Kaplan acknowledges that it is often searing for some to face the reality that affairs of state sometimes don’t lend themselves to the application of Judeo-Christian morality. But those who act on the necessity of violating such moral precepts and then take responsibility for their actions “are among the most necessary leaders for their countries, even as they have caused great unease among generations of well-meaning intellectuals who, free of the burden of real-world bureaucratic responsibility, make choices in the abstract and treat morality as an inflexible absolute.” Thus, in the case of Kissinger, to be uncomfortable with him may be natural. “But to condemn him outright verges on sanctimony, if not delusion.”
Indeed, adds Kaplan, you can make a case that Kissinger’s actions and geopolitical sensibilities were quite moral—”provided, of course, that you accept the Cold War assumptions of the age in which he operated.”
Here’s where Kaplan gets particularly interesting, as he punctures much post–Cold War analysis put forth by liberal intellectuals, particularly the idea that the West’s victory was inevitable, and hence the tough U.S. response to the Soviet threat was in many ways unnecessary. No, says Kaplan, the Soviet threat was real, particularly in Europe. Eastern Europe had been reduced to “a vast, dimly lit prison yard” that would have expanded westward but for the military divisions and nuclear weapons of America. It was those military resources, in the hands of U.S. leaders willing to plan for Armageddon, which kept the peace.

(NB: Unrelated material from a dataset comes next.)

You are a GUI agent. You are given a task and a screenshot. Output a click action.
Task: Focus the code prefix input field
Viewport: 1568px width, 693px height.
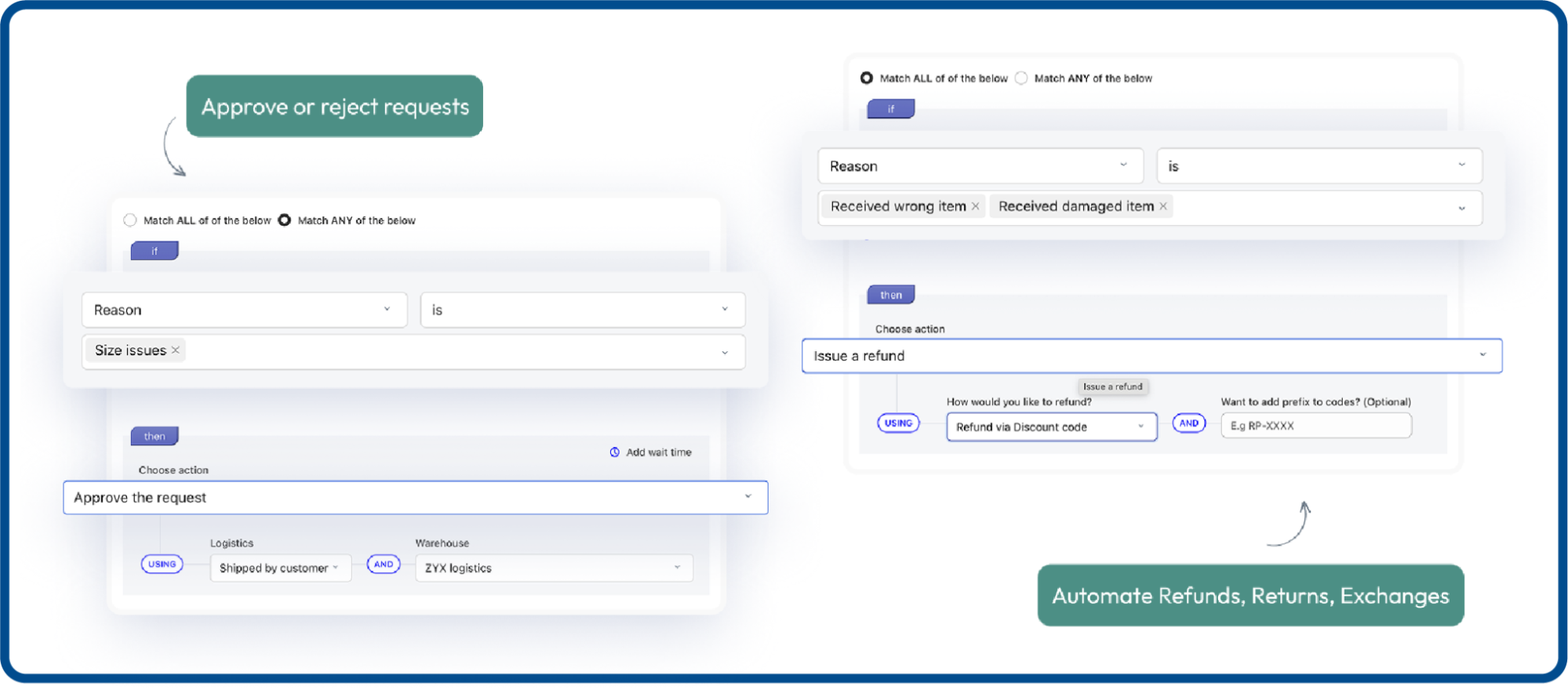point(1315,426)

Read it all, especially if you are a current policymaker.
UPDATE: It is worth emphasizing just how much more moral Kissinger’s application of realpolitik was when compared with the utterly naïve foreign policy of the Carter administration. As Kaplan makes clear, a strong case can be made for the proposition that the Carter administration’s “morality-based” foreign policy was responsible for more humanitarian disasters than anything Henry Kissinger might have brought about. Indeed, between Carter and Kissinger, the latter saved countless more innocent lives worldwide, while advancing American interests in a manner the Carter administration could only have dreamt of imitating.